* _TEXT EXCERPT_
Loving yourself doesn´t mean loving only the convenient parts and improving the rest. It means understanding all of you and by listening to your inner wisdom bringing together all the overlooked parts of your Self. You are the creator of your life. You are a part of God with a powerful desire to create. Your feelings are the most powerful tools you can use in the creation process, they don´t deserve to be refused or ignored. They are your greatest and most powerful gift because they are showing you the way home to your Self again and again, no matter how many times you refuse to listen.
Do whatever it takes to support yourself now
Healing consists of shining the light of your consciousness on whatever was buried in the darkness of unconsciousness or in other words – in a lack of consciousness, because of the initial fear. At first, in order to transcend a feeling and a related pattern of thought it is more than enough to become aware that it exists. The uncomfortable feeling shows you that something in your inner space is acting against your Self. It can be the thoughts you think, the words you speak or the actions you take. If we come back to the example from the previous exercise when you were lacking the attention of your parent, your task now is to think, speak and do everything in your power to make yourself feel heard and supported. For instance, if your friend asks you to do something, but you don´t feel like doing it you will have to learn to say NO. If you feel like you want to be complimented then you compliment yourself (it is enough to do it mentally, but you can also write it down or state it out loud). If you want to have a certain type of experience, you provide it for yourself or ask someone you trust to help you fulfill your needs.

* _DIRECTIONS_
a) In the passage on self-love and healing, what is more than enough at first to transcend a feeling and a related pattern of thought?
b) Carry on the passage on self-love and healing from its last sentence.
The material after this text comes from a separate source.

Stored entries:
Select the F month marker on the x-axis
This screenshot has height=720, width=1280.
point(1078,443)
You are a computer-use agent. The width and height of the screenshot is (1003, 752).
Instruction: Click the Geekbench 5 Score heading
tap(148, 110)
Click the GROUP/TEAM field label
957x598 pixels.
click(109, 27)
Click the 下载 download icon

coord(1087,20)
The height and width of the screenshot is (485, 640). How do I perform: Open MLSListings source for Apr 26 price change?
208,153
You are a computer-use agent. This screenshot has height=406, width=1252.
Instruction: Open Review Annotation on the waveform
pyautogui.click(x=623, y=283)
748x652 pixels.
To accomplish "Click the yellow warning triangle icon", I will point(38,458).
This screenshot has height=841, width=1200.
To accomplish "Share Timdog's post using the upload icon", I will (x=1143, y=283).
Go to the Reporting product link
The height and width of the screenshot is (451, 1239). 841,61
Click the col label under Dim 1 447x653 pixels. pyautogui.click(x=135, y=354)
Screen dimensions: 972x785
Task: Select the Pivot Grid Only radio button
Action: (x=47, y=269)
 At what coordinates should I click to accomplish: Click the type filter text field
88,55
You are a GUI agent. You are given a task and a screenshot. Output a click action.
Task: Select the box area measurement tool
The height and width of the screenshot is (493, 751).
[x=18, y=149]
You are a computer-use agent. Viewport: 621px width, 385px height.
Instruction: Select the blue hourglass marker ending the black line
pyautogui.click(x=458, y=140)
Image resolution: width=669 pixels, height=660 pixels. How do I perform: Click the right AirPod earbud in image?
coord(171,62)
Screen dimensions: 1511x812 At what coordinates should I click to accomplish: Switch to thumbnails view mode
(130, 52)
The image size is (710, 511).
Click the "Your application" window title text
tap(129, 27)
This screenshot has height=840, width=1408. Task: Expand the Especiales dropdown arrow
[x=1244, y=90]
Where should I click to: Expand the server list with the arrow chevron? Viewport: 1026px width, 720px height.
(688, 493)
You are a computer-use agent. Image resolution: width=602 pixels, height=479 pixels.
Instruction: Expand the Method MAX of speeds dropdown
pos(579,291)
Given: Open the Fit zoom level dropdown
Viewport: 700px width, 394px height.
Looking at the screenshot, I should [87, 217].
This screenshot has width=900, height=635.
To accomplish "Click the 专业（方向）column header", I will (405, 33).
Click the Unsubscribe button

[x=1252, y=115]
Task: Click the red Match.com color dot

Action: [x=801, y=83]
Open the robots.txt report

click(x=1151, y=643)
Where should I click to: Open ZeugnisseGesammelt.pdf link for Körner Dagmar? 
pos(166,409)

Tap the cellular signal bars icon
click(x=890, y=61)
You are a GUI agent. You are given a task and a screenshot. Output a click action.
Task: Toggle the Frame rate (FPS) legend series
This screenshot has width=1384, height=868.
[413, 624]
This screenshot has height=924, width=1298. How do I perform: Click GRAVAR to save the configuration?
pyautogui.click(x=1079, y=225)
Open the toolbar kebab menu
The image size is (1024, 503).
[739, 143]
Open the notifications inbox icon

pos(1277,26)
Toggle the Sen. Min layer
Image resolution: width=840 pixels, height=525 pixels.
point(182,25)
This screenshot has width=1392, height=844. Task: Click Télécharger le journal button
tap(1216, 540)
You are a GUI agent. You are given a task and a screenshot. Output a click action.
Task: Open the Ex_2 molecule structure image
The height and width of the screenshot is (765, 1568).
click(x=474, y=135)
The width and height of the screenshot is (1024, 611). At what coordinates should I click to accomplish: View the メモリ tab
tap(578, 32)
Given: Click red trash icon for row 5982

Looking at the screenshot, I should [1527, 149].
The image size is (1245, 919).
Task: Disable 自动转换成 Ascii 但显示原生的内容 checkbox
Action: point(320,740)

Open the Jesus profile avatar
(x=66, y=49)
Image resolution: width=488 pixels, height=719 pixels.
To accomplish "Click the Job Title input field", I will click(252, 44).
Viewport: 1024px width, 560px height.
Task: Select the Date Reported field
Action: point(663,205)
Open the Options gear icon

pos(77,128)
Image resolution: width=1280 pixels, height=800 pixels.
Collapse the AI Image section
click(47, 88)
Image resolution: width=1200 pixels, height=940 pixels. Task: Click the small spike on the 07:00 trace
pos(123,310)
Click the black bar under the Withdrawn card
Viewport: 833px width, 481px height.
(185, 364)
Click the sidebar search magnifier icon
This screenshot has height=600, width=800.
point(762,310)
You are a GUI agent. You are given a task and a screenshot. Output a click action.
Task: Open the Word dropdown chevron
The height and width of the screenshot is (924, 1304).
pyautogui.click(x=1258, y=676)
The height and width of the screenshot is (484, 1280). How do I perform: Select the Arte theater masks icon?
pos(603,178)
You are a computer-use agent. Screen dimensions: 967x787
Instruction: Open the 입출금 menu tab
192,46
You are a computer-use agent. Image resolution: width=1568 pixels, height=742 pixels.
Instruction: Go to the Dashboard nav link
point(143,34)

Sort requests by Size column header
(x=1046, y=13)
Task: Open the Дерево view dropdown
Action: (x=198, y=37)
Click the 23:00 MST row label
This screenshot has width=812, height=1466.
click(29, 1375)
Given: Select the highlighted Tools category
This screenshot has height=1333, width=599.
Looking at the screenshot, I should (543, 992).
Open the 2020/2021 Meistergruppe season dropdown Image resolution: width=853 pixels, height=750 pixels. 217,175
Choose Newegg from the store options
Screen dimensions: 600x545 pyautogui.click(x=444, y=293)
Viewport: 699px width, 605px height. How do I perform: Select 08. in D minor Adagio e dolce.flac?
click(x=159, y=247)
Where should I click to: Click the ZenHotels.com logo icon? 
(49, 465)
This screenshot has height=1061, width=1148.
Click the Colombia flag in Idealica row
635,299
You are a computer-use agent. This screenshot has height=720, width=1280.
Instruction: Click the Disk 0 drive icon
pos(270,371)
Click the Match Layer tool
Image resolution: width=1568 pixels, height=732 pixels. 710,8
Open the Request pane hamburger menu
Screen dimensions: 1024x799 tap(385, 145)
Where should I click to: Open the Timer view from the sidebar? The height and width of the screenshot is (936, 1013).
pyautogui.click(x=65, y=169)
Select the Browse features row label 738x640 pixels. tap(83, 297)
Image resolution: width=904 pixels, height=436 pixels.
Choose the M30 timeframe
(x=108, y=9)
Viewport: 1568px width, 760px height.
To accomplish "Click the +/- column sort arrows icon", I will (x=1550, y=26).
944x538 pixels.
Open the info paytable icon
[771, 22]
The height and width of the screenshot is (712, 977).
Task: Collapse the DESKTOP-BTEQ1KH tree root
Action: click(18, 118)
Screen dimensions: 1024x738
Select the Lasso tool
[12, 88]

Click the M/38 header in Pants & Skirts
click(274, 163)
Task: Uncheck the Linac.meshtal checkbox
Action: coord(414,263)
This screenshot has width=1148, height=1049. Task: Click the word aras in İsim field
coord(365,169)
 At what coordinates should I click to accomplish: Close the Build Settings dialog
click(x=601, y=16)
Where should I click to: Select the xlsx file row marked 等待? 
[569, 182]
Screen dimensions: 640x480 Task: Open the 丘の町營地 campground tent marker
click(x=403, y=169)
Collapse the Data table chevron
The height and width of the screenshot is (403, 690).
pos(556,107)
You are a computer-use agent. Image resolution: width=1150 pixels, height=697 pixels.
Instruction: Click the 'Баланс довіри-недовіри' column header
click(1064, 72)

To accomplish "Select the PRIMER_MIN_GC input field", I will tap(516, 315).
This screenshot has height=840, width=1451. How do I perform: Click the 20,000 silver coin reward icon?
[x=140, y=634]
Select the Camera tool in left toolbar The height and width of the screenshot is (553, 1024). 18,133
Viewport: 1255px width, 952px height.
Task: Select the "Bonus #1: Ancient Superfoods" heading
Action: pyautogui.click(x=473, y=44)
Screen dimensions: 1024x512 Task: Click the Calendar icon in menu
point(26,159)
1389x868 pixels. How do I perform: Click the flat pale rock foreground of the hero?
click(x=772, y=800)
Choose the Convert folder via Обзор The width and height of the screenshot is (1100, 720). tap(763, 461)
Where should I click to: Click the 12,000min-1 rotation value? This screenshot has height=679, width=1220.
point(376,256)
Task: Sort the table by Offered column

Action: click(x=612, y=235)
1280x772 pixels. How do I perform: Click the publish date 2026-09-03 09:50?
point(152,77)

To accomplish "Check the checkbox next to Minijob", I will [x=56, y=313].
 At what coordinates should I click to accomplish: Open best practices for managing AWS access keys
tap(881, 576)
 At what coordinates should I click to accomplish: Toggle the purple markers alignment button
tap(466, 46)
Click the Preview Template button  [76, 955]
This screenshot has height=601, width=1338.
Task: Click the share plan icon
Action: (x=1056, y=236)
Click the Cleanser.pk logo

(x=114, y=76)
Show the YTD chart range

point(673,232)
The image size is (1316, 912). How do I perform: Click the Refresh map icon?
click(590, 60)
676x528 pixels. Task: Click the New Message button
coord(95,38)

* _RESPONSES IN ORDER_
a) It is more than enough to become aware that the feeling exists.

b)
At first, it will be difficult. You will feel like the most selfish person in the world when you say NO to your friend. And when you will compliment yourself, it will seem like the most ridiculous thing you have ever done. However, I have to tell you that, if you want to become who you truly are, this practice is not an option. Every time you say YES when you mean NO, you only reinforce the traumatic experience from your childhood and it becomes part of who you currently are. You need to start telling a new story and to heal the old one. You deserve to be happy like everyone else, you deserve to create a beautiful life for yourself and you are no less worthy than the people you tried to please.